Of course, I haven’t talked to hundreds of Calgarians about this, but I figure there are two reasons why I have not come across opposition. The first reason is that most people I have talked to have never heard of Freemasonry except for the references in The Da Vinci Code. The second reason is that I live about 1500 miles (2400 km) away from the “American Bible Belt”.
I’ve discovered that there are definite differences in religious opposition to Freemasonry from country to country, state to state, and of course religion to religion.
One of my Brothers in my Lodge became interested in becoming a Freemason a few years ago when he lived in Dubai in the United Arab Emirates. He soon discovered that the religious Islamic government there had outlawed Freemasonry. Soon after moving to Canada, he exercised his new freedom, and became a Mason.
I find it interesting that Americans in general find Islamic Religious States so offensive, yet the “Religious Right” in the U.S. wants a Christian Government under a Christian God – eerily similar? I’m sure that an American Christian government would ban Freemasonry just like the U.A.E’s government did – but for different reasons of course.
What really got me interested in this topic was a number of comments in an earlier post. The post “Entered Apprentice Requirements” resulted in a series of comments dealing with religious opposition to Freemasonry.
“Eric” responded that he was very strongly considering becoming a Freemason, and that I was only a few steps ahead of him. He then raised his concern about joining. He stated that Freemasonry was “an organization that recognizes “a supreme being”, without… acknowledging the sacrifice of or the existence of Jesus as the Son of God.” He then read sections from the book of Revelations, John and Jude and discussed how his interpretation of these passages swayed his interest away from Freemasonry. His comment was actually 7 paragraphs long and very well written and thought out.
“Carter” responded by saying ” … good-faith Masons do not deny Christ. Out of respect for non-Christian brothers, it is not a topic for lodge to avoid conflict.”
“Bill” also responded “Your references to the 2nd Book of John would necessitate Masonry to be only Christian in its nature. That is not the case as Masonry accepts those who are Hebrew, Hindu, Muslim, Bhuddist or any other religion that recognizes God or a Supreme being by any name.
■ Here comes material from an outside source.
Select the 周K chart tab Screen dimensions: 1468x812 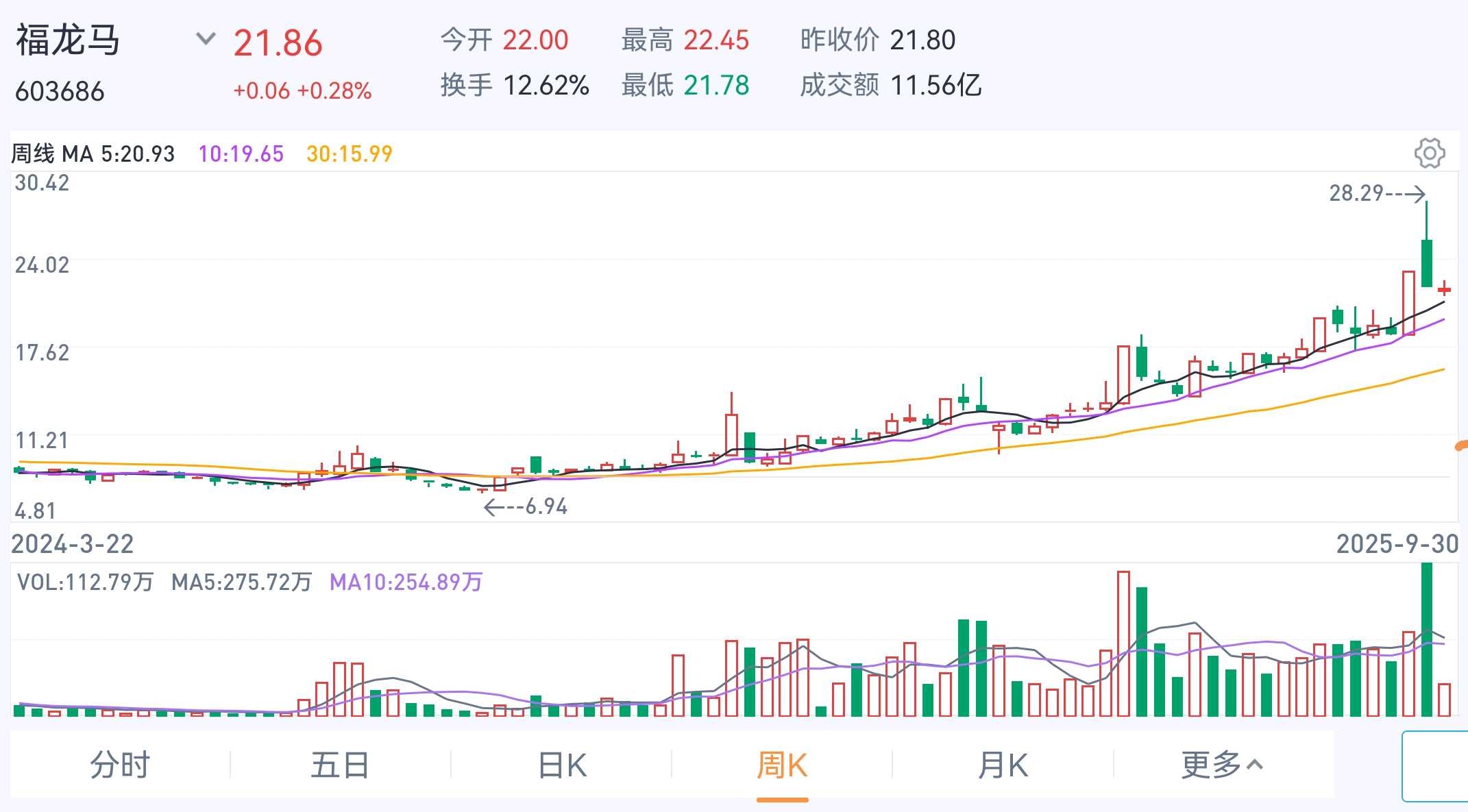click(x=782, y=765)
I know of Lodges that have rather diverse memberships made up of many races, cultures and religious sects. … To not associate with or fraternize with another group of men because of their non-christian beliefs I believe is counter to what Freemasonry is about.”
I do agree with those points brought up by Bill and Carter and could not have said it any better.
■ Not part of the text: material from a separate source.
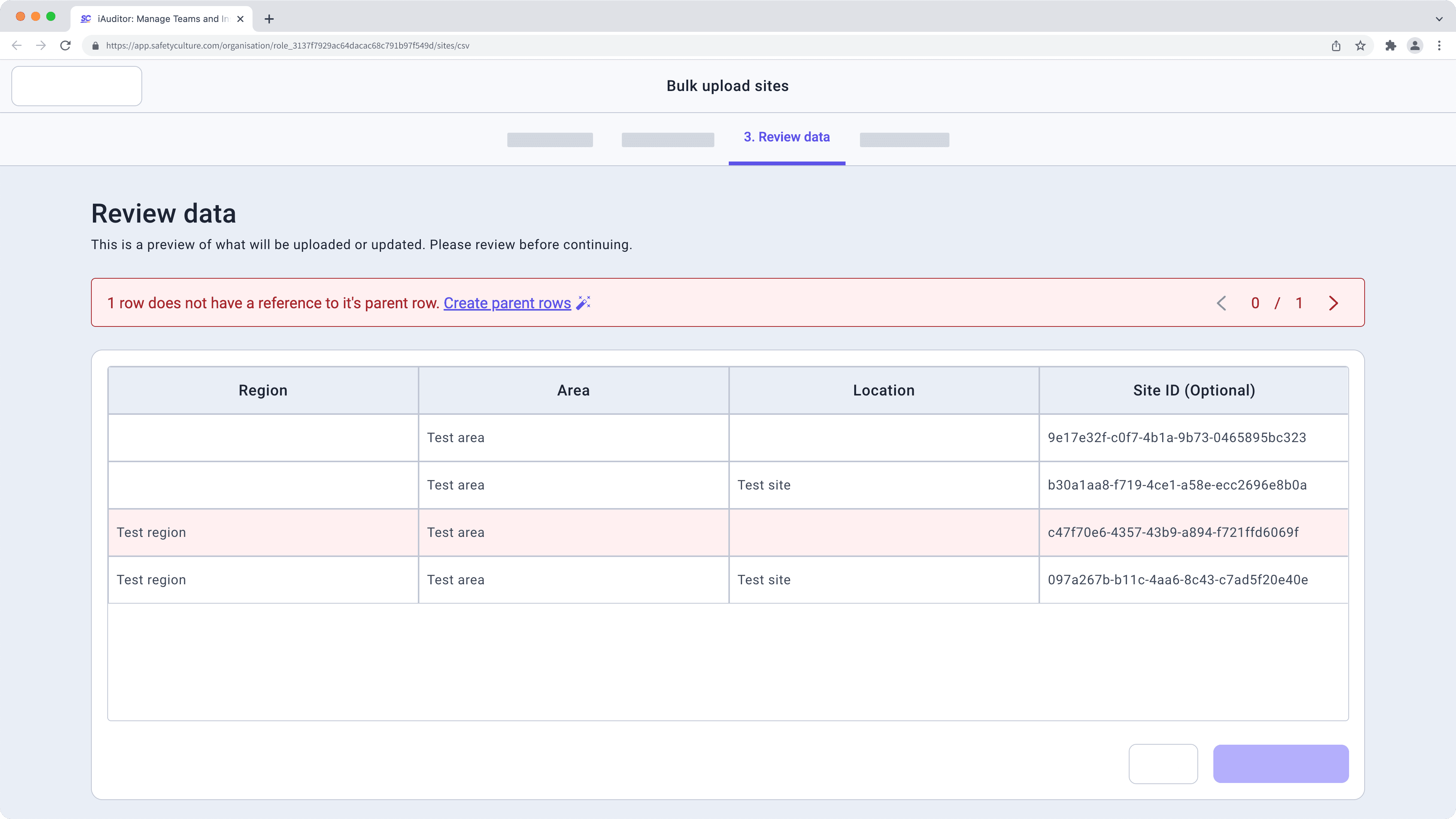Click the share page icon in address bar
This screenshot has height=819, width=1456.
pos(1336,46)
I really wanted to know more about the history of religious opposition to Freemasonry, so it was suggested to me that I read “A Pilgrims Path, Freemasonry and the Religious Right” by John J. Robinson. It was a quick read, and quite and eye-opener. The first part of the book dealt with the religious opposition and the second related to ways of improving Freemasonry.
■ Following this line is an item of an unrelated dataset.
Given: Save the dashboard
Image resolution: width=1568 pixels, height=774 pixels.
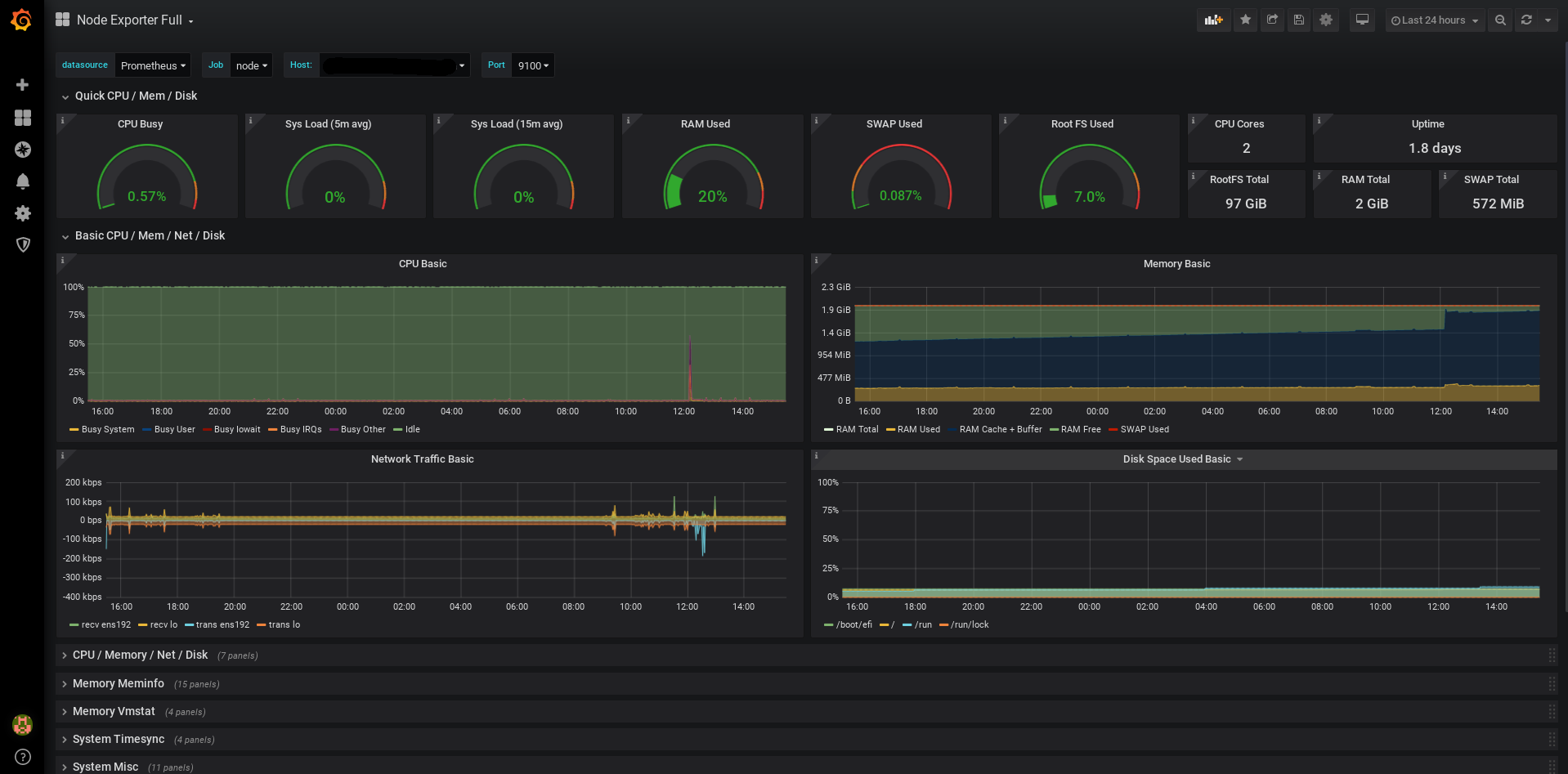Looking at the screenshot, I should point(1298,20).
The most surprising thing that I learned in this book is how some people, such as Pat Robertson, can take quotes from proven forgeries or misquoted individual Masons, and then say that they speak for all of Freemasonry to try and prove their own anti-masonic agendas. These are people of faith who are blatantly lying about historical references and twisting obscure facts, and not to mention simply making things up. They are so concerned with their hatred of Freemasonry, that their hate has blinded their own honesty and integrity. … As you can tell, this book got me fired up!
At the time of writing this book, and his previous one “Born in Blood, The Lost Secrets of Freemasonry”, the author was a historian and writer, and was not a Freemason. At the end of “Pilgrims Path”, he states that after all of his research into Freemasonry he has now decided to become a Freemason himself.